### Passage
## Begin

For small-scale reactions producing mithrene and thiorene, 1 equivalent of silver (i) oxide (~50–150 mg) was placed in a 1-dram glass vial with 1.5 equivalents of benzeneselenol or benzenethiol. Reactions can be run solvent-free or in 1 ml of isopropanol. We find the addition of isopropanol is useful for subsequent sample recovery. The vial was sealed and heated in an oven to 70 °C. At elevated temperatures, reactions can appear complete within minutes; however, samples are allowed to incubate for 1 day to ensure stoichiometric yield. Caution when opening the vial is advised as the reaction is performed with excess benzeneselenol or benzenethiol, both of which are highly odorous and may be under pressure when hot. For our SACLA experiment, we used 3.0 g of silver oxide again with 1.5 equivalents of benzeneselenol in a 20 ml scintillation vial. The dramatic volume expansion of the silver oxide to the silver benzeneselenolate product caused the material to become impacted in the vial, so larger glassware may be advisable. Excess organic ligand is removed by 3 cycles of centrifugation (~10,000 rpm for 10 min), dilution with fresh isopropanol, and decanting. To prepare tethrene, 3:1 molar ratio of diphenyl ditelluride to solid silver (0) was added to a 4-dram vial with a PTFE-lined cap, along with 1 ml of isopropanol. The contents were thoroughly mixed and incubated at 80 °C in an oven for 4 days and recovered like the other examples. Product is transferred to a 45 ml Falcon tube and diluted with isopropanol. Products should not have a discernible odour. Crystals are stored refrigerated, when possible, protected from light, and either dry or suspended in methanol, ethanol or isopropanol.

Product purity was assessed by taking aliquots of the crystals from a slurry and depositing them on silicon substrates until dry. Laboratory powder X-ray diffraction experiments were sufficient to match powder patterns of earlier reports and to determine whether there was any silver oxide remaining. Images of all three benzenchalcogenolate crystals were imaged using a field-emission scanning electron microscope at an accelerating voltage of 1–5 kV.

## End

### Collected material
## Begin

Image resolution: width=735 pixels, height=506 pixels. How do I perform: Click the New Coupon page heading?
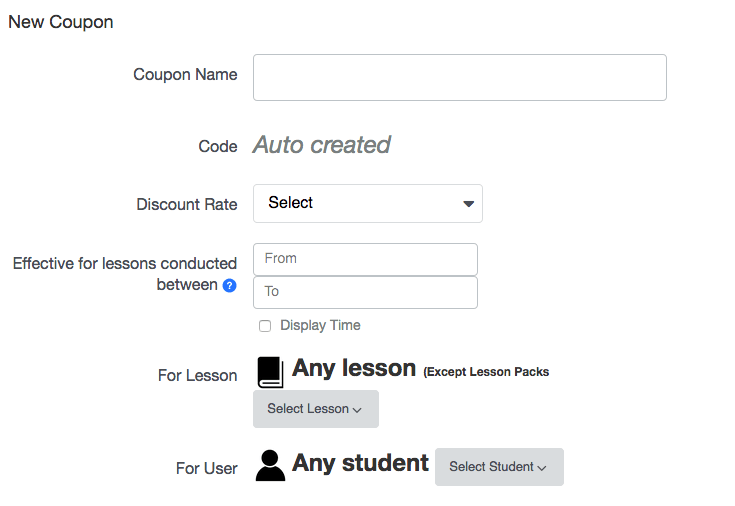61,22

## End

### Actions to take
- 1) From the passage on the crystal synthesis, extract the stretch from "Product purity was" through "voltage of 1–5 kV.".
- 2) Extend the passage on preparing and checking the silver benzenechalcogenolate crystals, beginning after its last sentence.

### The responses
- 1)
Product purity was assessed by taking aliquots of the crystals from a slurry and depositing them on silicon substrates until dry. Laboratory powder X-ray diffraction experiments were sufficient to match powder patterns of earlier reports and to determine whether there was any silver oxide remaining. Images of all three benzenchalcogenolate crystals were imaged using a field-emission scanning electron microscope at an accelerating voltage of 1–5 kV.

- 2)
Having prepared of the order of 1018 crystals, we used a Rayleigh jet injector system40 at a high flow rate of ~150 µl min−1 to reduce the possibility of clogging the capillary lines. The jet was positioned to intersect the 1 µm XFEL beam in atmospheric conditions at room temperature (25 °C). Diffraction patterns were recorded on the MPCCD detector41 using 12 keV (1.032 Å) X-ray pulses with a duration of ~30 fs at a frequency of 30 Hz. We increased concentration in a stepwise fashion from 0.2 mg ml−1 to 2 mg ml−1 until we observed a hit rate of ~10%, which satisfied data-processing redundancy needs without causing capillary line clogs.


Thiorene and tethrene were transported as dry solids to the Coherent X-ray Imaging endstation at the Linac Coherent Light Source12 for smSFX experiments. Solvated samples were delivered to the XFEL interaction point via a 3D-printed polymer Gas Dynamic Virtual Nozzle (GDVN)42 in high vacuum (10−8 torr). During prior experiments, we had used a methanol carrier solvent, but the polymer used in the 3D-printed GDVN was incompatible with alcohols. Urgent necessity required an alternate solution, and we quickly settled on a 0.2 wt% solution of Dawn dish detergent and water. This solution, affectionately labelled ‘duck sauce’ in honour of the friendly yellow duck featured on the product label, largely solved the issues with both clogging the capillary lines and compatibility with the GDVN. There was no evidence of reduced signal-to-noise values from inclusion of the detergent or contamination in the diffraction patterns. Sample concentration was adjusted to optimize hit rate as measured by spot-finding.

The XFEL beam was tuned to an average per-pulse photon energy of 9.8 keV with a repetition rate of 120 Hz. The per-pulse photon energy was measured using a downstream single-shot spectrometer43. Diffraction patterns were recorded on a Jungfrau 4M detector44.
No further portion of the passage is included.